Se alguém tinha dúvidas sobre a balbúrdia que reina no Palácio de José Eduardo dos Santos, basta ler dois recentes actos jurídicos emanados da Presidência da República para perder as ilusões.
Leia-se o despacho presidencial interno n.º 17/17, de 25 de Julho, aparentemente assinado pelo Presidente, e a anterior circular n.º 27/ 2017, de 19 de Junho, exarada pelo ministro de Estado e chefe da Casa Civil do PR, Manuel da Cruz Neto.
Na circular, Cruz Neto informa que os presidentes dos conselhos de administração das várias entidades públicas devem preparar um relatório sobre a entidade que dirigem para ser entregue ao novo Governo resultante das eleições.
Sendo uma mera nota de serviço, a circular não demite ninguém e não cessa mandatos — nem poderia fazê-lo.
Contudo, a circular está escrita de forma medíocre e pomposa, com um linguagem de tal modo arrevesada que leva a mal-entendidos. E assim, muitos pensaram que através desta circular Cruz Neto tinha demitido Isabel dos Santos da Sonangol, Filomeno dos Santos do Fundo do Soberano, bem como todos os outros príncipes, barões e ladrões que ocupam as presidências das variadas entidades públicas.
Instalou-se o pânico. Então depois de tanto trabalho para colocar os Infantes de Angola à frente da Sonangol e do Fundo Soberano, limitando os poderes reais do futuro presidente da República, vem um subordinado do pai-presidente estragar tudo e declarar vagos os cargos a partir das eleições gerais? Não, isso era intolerável.
Surge então o bizarro despacho presidencial interno. O presidente puxa as orelhas ao seu ministro, que aparentemente tinha emitido uma circular com instruções inaceitáveis.
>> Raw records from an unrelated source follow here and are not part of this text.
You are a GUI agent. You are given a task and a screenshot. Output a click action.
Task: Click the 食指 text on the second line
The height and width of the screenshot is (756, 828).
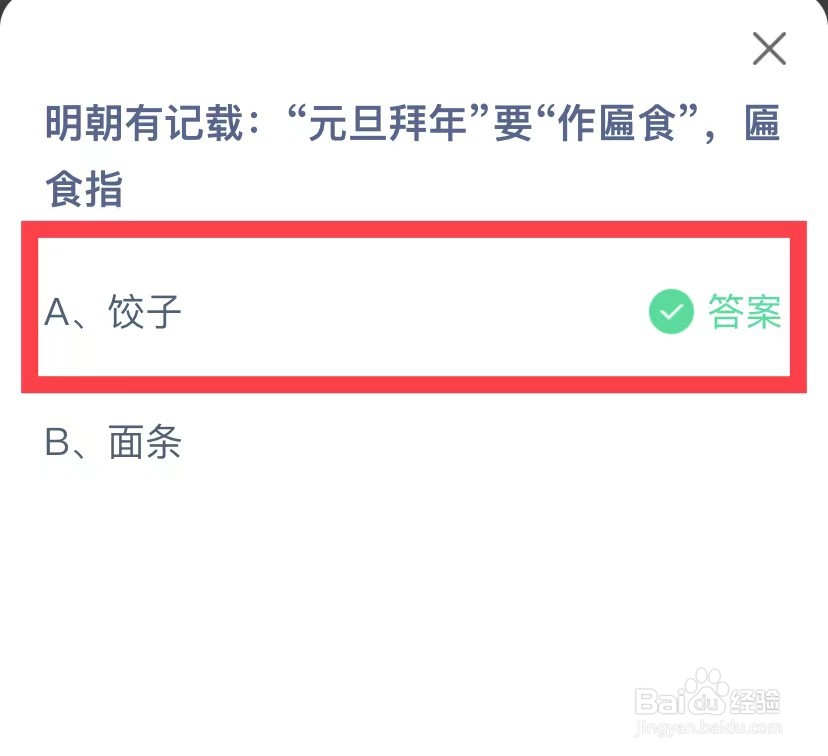coord(84,188)
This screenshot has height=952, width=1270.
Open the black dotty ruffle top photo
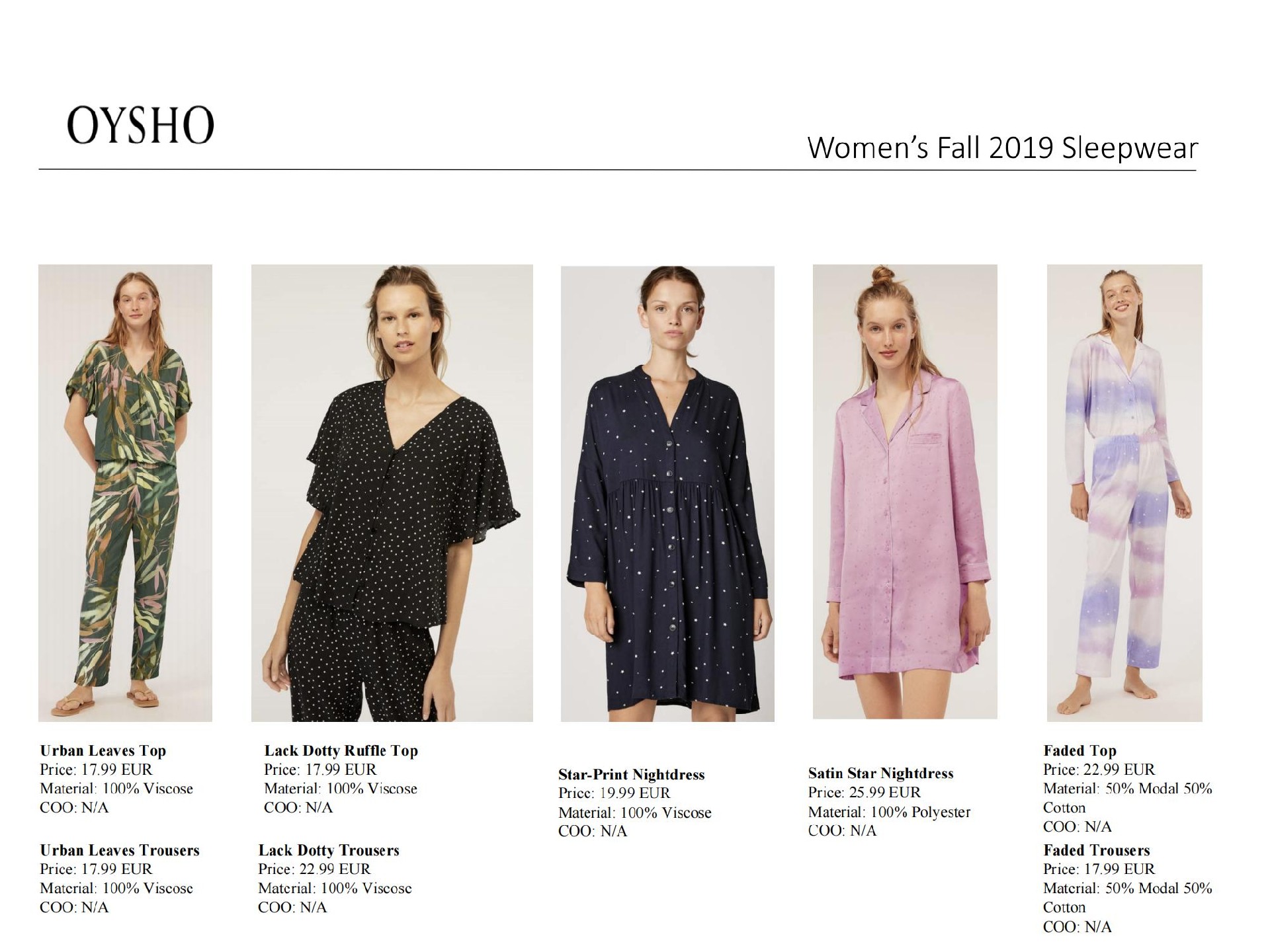pos(392,493)
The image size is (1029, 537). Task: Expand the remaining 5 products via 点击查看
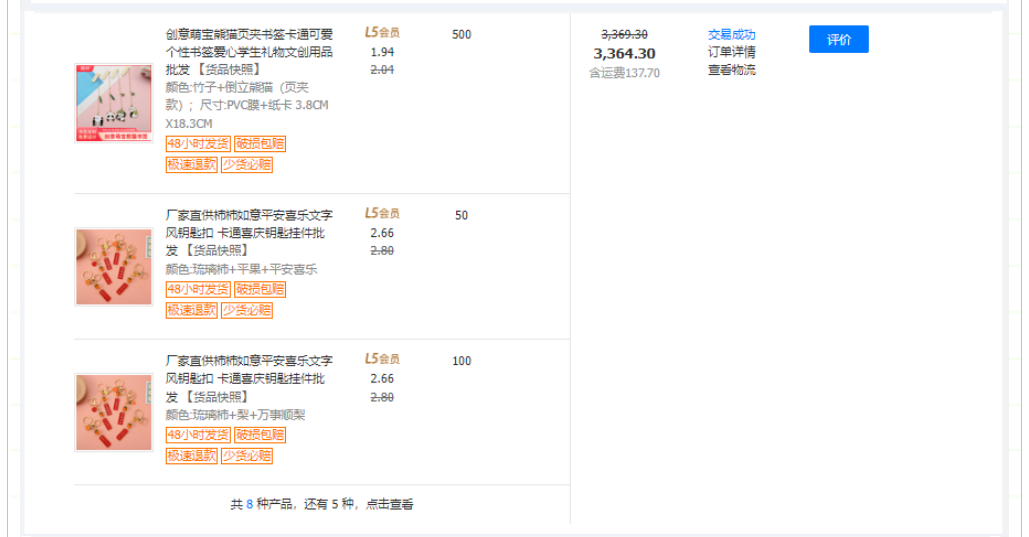point(389,505)
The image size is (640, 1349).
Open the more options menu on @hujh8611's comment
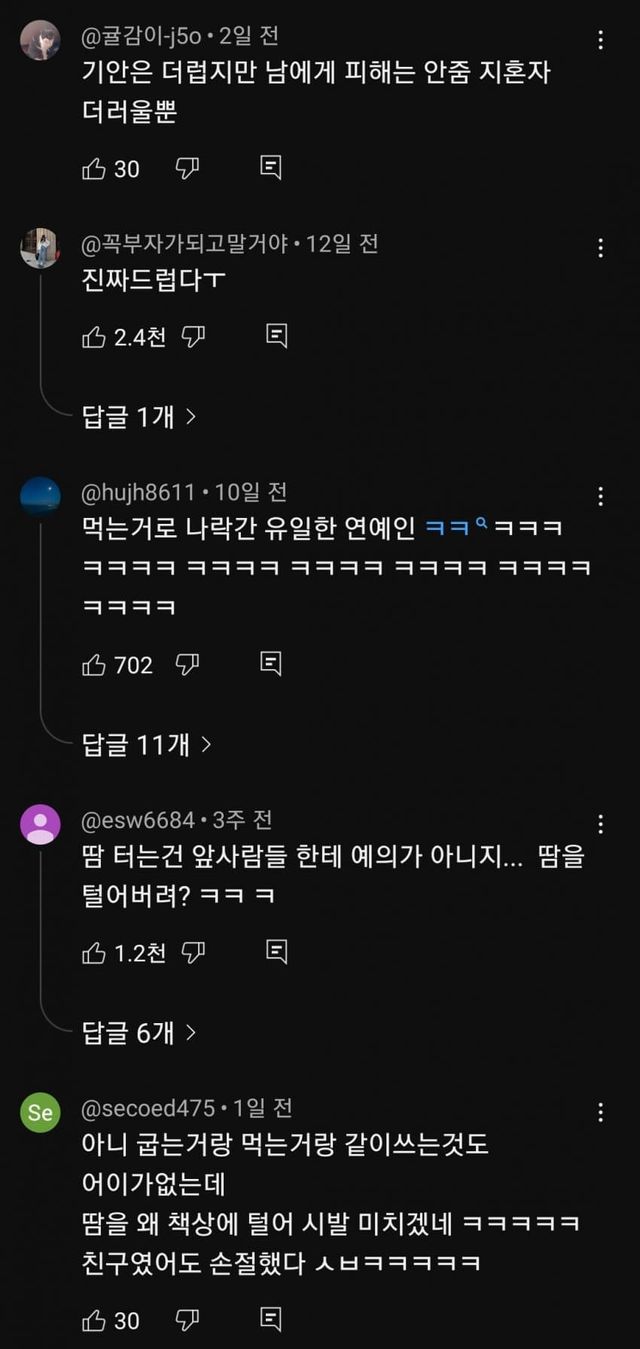coord(600,496)
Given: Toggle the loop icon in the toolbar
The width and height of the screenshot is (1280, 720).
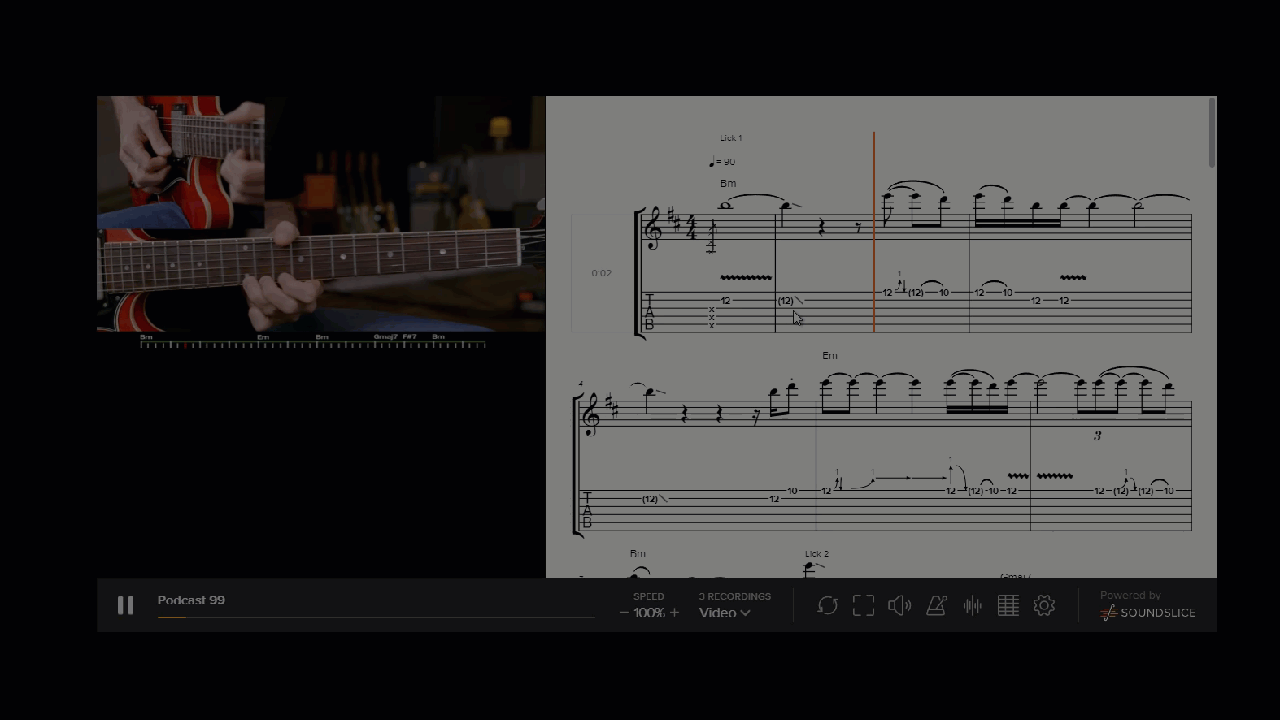Looking at the screenshot, I should tap(827, 605).
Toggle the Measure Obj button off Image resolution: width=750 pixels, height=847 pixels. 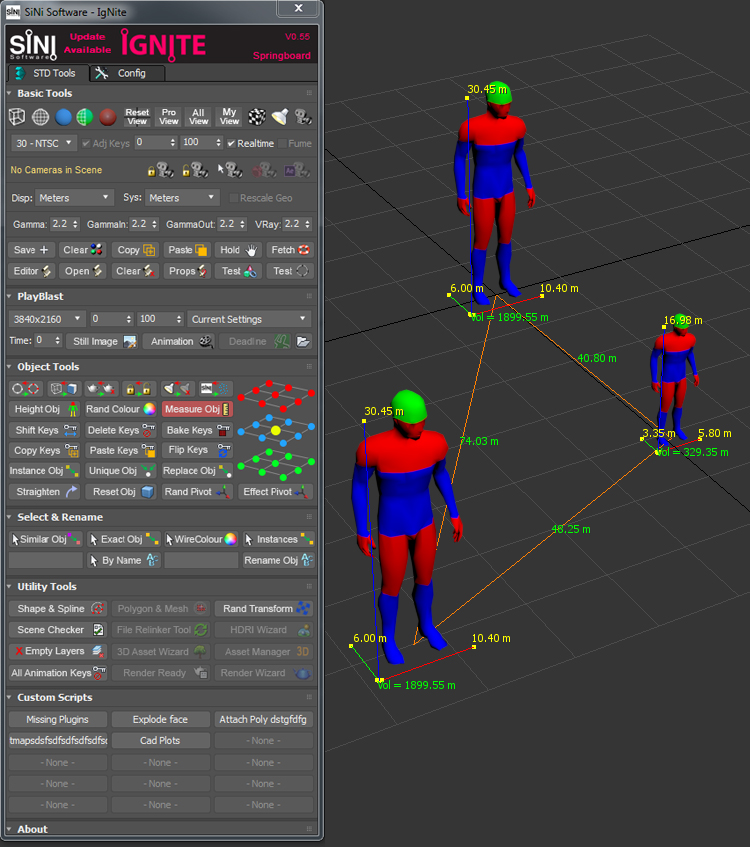click(197, 409)
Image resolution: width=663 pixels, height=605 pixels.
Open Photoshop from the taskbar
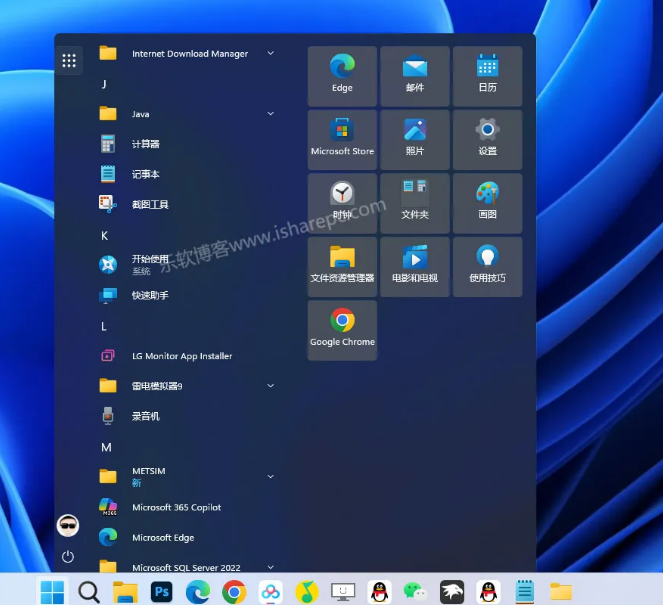point(161,592)
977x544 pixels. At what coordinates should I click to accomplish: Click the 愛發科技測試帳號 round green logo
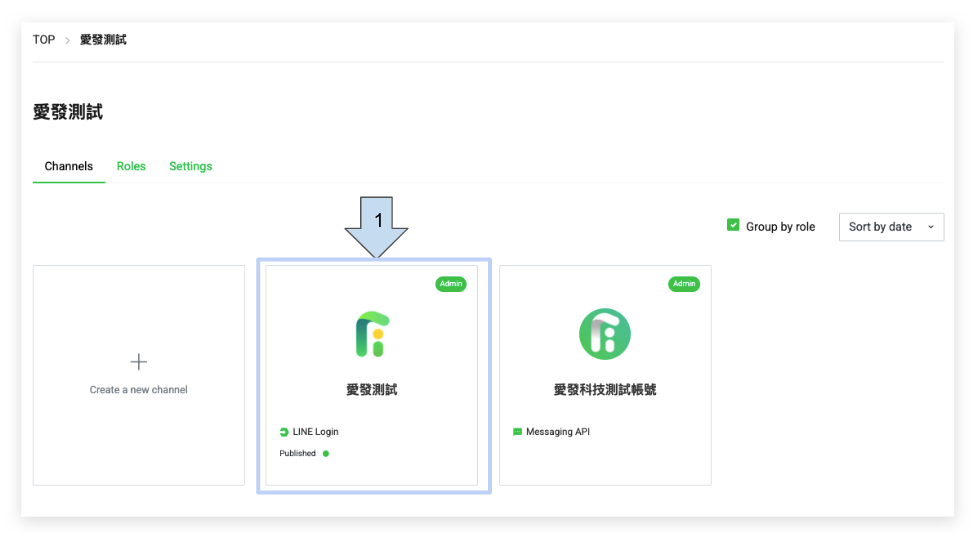(x=604, y=334)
Na realidade, as instruções eram bastante simples, mas estavam muito mal redigidas.
Para que não haja dúvidas sobre o futuro dos seus filhos à frente da Sonangol e do Fundo Soberano, o presidente explica no seu decreto, de forma muito clara (talvez haja aqui mão de um jurista experiente como Carlos Feijó) que a cessação do mandato do presidente da República e dos seus ministros não implica a cessação do mandato dos titulares dos órgãos da administração indirecta do Estado, como empresas, institutos públicos ou similares, uma vez que estes são nomeados de acordo com a lei para mandatos fixados temporalmente no acto da nomeação.
Assim, em termos simples, não é por sair o presidente da República que cessam automaticamente os mandatos de Isabel dos Santos na Sonangol ou de Filomeno dos Santos no Fundo Soberano. Estes mandatos só terminam no final do prazo estipulado.
Por isso, e para evitar confusões, o presidente revoga a circular do seu chefe da Casa Civil.
Toda esta trapalhice demonstra que o presidente já não governa, pois deixou que o seu chefe da Casa Civil emitisse uma circular que gerou a maior confusão. Dos Santos teve de revogar a circular, num acto de prepotência que humilhou o seu colaborador.
Para evitar a humilhação, teria bastado que Cruz Neto emitisse uma segunda circular interpretativa. Em vez disso, o presidente chamou o seu ministro de burro e não o deixou sair da trapalhice com dignidade.
Surpreende que uma circular mal redigida gere tanto pânico e obrigue a uma intervenção desproporcionada do presidente. Há medo no Palácio Presidencial. E há balbúrdia. Vivem-se os dias do fim.
Mais importante do que circulares e despachos, mais importante do que quaisquer artifícios e recursos legais para tentar legitimá-los, convém não esquecer que Isabel dos Santos e Filomeno dos Santos ocupam os referidos cargos porque o pai os pôs lá. São cargos políticos que personificam o nepotismo que José Eduardo dos Santos normalizou ao longo do seu reinado. É por isso que, se alguma decência moral lhes restar, os filhos do presidente deverão anunciar que colocam o seu lugar à disposição do novo Governo.
Aliás, um dos argumentos mais ouvidos em defesa da nomeação de Isabel dos Santos foi o de que se tratava de um acto político, da exclusiva competência do presidente, não podendo ser sindicado pelos tribunais. Ora, se foi uma decisão política, resultante de uma decisão livre do presidente, não se pode agora alegar razões administrativas e formais para sustentar que a “princesa” permaneça o cargo.
Como dizem os ingleses (tão apreciados pelos filhos do presidente): “You can’t have your cake and eat it too” (não se pode ter um bolo e comê-lo ao mesmo tempo).